Reading text:
◆ ◆ ◆

CS: How much of the movie is going to be action and battle sequences?
Nispel: Let’s put it this way, the first script, the first draft, had no dialogue. Even now, some parts that are being spoken are mainly for decoration, and it’s a completely visually driven movie, and to me, that relates into action when people don’t talk. And yes, it’s action pretty much throughout. I want a good ride.
CS: I presume this is going to be an R-rated movie?
Nispel: Oh, yeah, that was the big fight. Every studio wants the biggest possible audience and ultimately, movies try to wind up being everything for everyone and what I really was hoping was to do something quite specific, ’cause the movies I liked when I was growing up, those great ’70s movies like Carpenter or John Milius, that kind of stuff. I spoke to John Milius actually, because at some point, I was hoping he would write the script, and we talked about the R and the PG-13 thing. As we got friendly we keep on talking, I said that I wasn’t sure if this has to be an R movie, and he says (doing presumably a John Milius impression) “The axe must cleave.” (laughs)
CS: It always seems that whenever someone tries to make a movie about cowboys or other historic films, it loses realism as soon as you try to make them PG-13.

◆ ◆ ◆

Records taken from a dataset:
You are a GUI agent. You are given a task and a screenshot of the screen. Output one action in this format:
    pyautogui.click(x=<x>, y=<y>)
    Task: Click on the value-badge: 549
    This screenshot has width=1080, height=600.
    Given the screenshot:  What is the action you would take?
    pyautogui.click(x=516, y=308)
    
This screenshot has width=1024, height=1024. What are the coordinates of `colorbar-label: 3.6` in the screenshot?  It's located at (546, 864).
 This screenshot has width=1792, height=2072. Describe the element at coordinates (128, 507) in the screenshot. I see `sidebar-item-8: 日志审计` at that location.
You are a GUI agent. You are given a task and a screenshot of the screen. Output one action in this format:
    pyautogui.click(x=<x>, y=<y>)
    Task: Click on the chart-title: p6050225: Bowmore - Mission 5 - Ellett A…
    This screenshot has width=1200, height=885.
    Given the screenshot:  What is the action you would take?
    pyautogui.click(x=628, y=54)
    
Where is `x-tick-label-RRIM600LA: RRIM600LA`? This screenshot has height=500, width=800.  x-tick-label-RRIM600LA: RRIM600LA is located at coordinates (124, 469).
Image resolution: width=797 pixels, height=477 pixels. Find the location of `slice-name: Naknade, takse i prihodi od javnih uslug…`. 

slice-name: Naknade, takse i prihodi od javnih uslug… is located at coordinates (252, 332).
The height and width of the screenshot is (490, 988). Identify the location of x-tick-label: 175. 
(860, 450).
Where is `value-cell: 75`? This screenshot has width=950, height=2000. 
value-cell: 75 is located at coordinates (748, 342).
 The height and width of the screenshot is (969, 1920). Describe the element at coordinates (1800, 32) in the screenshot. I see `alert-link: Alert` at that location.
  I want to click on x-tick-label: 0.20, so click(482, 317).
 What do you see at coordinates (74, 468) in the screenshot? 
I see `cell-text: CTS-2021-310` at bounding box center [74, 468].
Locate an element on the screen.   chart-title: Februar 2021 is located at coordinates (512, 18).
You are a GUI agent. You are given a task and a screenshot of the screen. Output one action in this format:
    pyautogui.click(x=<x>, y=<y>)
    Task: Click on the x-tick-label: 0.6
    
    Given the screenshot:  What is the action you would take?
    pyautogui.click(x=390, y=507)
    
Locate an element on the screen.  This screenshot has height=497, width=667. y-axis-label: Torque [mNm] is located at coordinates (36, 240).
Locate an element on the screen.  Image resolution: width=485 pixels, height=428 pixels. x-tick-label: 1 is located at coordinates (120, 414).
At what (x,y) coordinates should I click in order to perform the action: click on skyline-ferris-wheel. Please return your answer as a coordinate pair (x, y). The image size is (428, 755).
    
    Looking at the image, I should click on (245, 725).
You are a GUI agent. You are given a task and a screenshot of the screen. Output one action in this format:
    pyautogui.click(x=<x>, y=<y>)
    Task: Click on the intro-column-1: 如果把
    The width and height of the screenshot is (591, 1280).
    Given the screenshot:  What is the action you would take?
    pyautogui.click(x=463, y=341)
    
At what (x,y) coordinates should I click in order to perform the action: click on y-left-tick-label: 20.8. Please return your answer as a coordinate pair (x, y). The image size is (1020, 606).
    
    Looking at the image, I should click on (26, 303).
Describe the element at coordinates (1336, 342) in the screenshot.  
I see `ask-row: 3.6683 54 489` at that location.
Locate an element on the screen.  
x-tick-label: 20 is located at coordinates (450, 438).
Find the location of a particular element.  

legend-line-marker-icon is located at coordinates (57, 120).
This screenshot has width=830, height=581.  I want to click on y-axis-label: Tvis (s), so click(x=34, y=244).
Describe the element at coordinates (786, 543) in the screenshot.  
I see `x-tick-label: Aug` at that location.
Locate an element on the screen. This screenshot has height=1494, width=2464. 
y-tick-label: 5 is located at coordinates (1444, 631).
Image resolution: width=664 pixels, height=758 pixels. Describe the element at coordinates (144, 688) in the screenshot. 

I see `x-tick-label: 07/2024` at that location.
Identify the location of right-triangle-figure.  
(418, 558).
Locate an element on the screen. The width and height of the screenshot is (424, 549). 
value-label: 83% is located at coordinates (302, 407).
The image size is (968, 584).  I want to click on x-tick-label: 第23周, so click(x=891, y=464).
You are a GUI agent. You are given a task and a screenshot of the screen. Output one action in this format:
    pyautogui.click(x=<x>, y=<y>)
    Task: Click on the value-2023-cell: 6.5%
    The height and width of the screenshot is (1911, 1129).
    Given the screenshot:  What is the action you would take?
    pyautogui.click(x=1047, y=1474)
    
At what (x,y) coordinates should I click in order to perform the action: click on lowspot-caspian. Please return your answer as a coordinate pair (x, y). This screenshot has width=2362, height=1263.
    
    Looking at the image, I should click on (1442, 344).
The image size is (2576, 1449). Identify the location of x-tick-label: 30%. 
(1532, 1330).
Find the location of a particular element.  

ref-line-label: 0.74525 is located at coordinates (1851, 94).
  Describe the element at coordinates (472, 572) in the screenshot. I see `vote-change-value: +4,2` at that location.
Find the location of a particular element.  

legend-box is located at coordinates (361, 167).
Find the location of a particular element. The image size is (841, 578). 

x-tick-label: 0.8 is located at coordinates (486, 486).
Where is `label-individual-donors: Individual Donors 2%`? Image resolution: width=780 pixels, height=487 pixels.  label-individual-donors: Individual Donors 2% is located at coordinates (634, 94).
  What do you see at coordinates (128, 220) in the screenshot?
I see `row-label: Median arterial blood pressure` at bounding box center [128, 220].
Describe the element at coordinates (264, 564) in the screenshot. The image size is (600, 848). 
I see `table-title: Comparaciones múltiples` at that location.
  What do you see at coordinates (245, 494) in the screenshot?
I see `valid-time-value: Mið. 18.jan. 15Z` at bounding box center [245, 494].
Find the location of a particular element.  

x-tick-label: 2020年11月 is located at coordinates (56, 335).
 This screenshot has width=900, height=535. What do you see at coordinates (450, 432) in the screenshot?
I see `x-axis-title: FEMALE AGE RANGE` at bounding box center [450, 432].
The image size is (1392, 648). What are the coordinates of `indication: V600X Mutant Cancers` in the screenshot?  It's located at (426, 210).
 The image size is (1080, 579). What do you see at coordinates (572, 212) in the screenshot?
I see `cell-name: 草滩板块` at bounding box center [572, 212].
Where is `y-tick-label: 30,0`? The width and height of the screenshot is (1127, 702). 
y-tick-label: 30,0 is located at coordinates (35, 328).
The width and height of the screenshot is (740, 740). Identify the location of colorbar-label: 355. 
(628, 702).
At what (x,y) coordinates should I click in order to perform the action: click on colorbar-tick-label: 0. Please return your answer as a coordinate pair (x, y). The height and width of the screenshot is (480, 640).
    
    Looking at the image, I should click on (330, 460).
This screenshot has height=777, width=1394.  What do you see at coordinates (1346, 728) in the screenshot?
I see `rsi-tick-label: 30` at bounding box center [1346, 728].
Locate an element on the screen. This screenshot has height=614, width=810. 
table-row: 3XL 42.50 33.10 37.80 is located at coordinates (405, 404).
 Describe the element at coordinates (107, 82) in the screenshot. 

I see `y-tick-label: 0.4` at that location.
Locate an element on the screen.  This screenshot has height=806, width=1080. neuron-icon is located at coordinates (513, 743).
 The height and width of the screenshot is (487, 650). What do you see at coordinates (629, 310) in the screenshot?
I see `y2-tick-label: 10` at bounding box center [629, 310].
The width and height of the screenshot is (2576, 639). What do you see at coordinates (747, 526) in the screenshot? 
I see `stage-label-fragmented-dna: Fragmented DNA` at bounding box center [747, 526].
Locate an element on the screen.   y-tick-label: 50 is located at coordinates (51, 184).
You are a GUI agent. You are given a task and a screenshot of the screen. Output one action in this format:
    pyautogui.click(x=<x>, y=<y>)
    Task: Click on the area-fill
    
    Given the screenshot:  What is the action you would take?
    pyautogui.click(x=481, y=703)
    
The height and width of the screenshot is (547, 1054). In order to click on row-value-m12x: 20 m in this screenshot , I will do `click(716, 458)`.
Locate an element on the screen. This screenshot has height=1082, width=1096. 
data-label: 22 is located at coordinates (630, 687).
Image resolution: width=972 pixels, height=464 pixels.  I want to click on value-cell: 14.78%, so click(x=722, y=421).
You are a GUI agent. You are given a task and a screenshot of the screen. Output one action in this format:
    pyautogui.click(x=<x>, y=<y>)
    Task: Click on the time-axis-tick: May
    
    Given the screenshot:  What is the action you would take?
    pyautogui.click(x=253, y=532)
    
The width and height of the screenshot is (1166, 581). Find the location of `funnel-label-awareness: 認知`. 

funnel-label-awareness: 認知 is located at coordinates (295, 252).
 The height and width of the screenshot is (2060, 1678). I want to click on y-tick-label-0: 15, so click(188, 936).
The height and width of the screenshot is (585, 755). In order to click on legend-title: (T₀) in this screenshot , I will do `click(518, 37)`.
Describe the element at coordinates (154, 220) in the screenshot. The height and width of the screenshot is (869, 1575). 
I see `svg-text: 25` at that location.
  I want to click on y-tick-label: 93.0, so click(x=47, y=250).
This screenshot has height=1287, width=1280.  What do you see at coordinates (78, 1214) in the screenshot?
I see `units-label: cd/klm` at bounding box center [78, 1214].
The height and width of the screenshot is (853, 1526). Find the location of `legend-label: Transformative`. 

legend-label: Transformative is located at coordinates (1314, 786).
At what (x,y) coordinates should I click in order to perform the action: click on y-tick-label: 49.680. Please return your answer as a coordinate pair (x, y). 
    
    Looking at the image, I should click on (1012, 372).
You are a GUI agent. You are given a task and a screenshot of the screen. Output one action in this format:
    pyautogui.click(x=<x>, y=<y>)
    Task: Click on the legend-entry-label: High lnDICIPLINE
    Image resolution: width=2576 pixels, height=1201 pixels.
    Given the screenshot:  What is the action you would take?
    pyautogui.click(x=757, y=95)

◆ ◆ ◆

Questions:
1. Summarize the interview in two sentences.
2. Locate every line of the records that contains the word "javnih", and copy each of those lines.
The interview and the records come from separate sources.

Answers for each item:
1. Nispel says the first draft of the script had no dialogue and that the film is completely visually driven, with action pretty much throughout. He confirms it will be R-rated, calls that the big fight with studios wanting the biggest audience, and recalls John Milius telling him, "The axe must cleave."

2.
Image resolution: width=797 pixels, height=477 pixels. Find the location of `slice-name: Naknade, takse i prihodi od javnih uslug…`. 
slice-name: Naknade, takse i prihodi od javnih uslug… is located at coordinates (252, 332).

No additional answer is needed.